Van der Bellen ha cercato anche di far leva sul pericolo che, con l’elezione di Hofer, l’immagine internazionale dell’Austria possa indebolirsi per poi ritrovarsi in una situazione di isolamento politico, proprio come avvenne con la coalizione tra l’Övp e i nazional-liberali della Fpö (2000) e le conseguenti sanzioni dell’Unione europea contro l’Austria. Hofer dal canto suo ha rinfacciato all’avversario la sua giovanile simpatia per il comunismo.

Nella campagna elettorale di maggio Hofer, sull’onda del Brexit, aveva ventilato un possibile referendum per l’uscita dell’Austria dall’Unione (una cosiddetta «Öxit»); Van der Bellen ha messo in guardia dai rischi e dagli svantaggi economici che deriverebbero al Paese da un tale passo. A sua volta Hofer ha scelto di insistere sulla questione degli stranieri, uno dei cavalli di battaglia preferiti della destra populista, austriaca e non solo. Si tenga presente che il presidente del partito nazional-liberale Heinz Christian Strache ha parlato persino di un pericolo di guerra civile in Austria se dovesse continuare il flusso di stranieri.

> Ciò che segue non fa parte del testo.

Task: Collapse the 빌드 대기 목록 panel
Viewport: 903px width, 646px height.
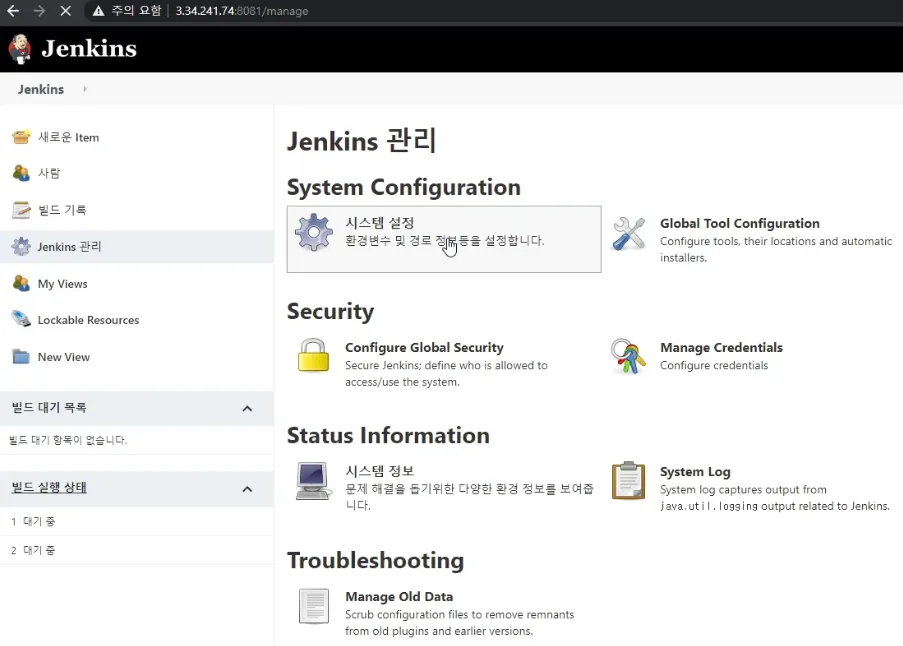Action: [247, 408]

Nell’ultima fase della campagna entrambi i candidati hanno mobilitato testimonial a proprio favore, e in questo campo Van der Bellen sembra essersi mosso meglio. L’ex ministro dei Popolari nonché Commissario Ue all’agricoltura Franz Fischler ha guidato una vasta campagna «anti-Öxit». Ma anche personaggi popolari – come ad esempio la vincitrice dell’Eurofestival (il famoso Song-Contest) del 2014, Conchita Wurst – si sono schierati a favore del candidato verde, mentre Hofer è sostenuto solo da singoli leader dei Popolari.

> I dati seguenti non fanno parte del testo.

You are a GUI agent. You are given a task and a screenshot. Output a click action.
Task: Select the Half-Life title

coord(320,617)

Alcuni già si domandano se tra i testimonial non possa rivelarsi decisiva l’ottantanovenne Gertrud, pensionata viennese sopravvissuta ad Auschwitz, che nel video postato sulla pagina Facebook di Van der Bellen denuncia i colpi bassi della campagna elettorale di Hofer. Riferendosi agli anni Trenta del secolo scorso, ricorda come già una volta in Austria dal «popolo» siano venute le cose peggiori, non le più nobili. In poco tempo il video ha avuto oltre tre milioni di visualizzazioni.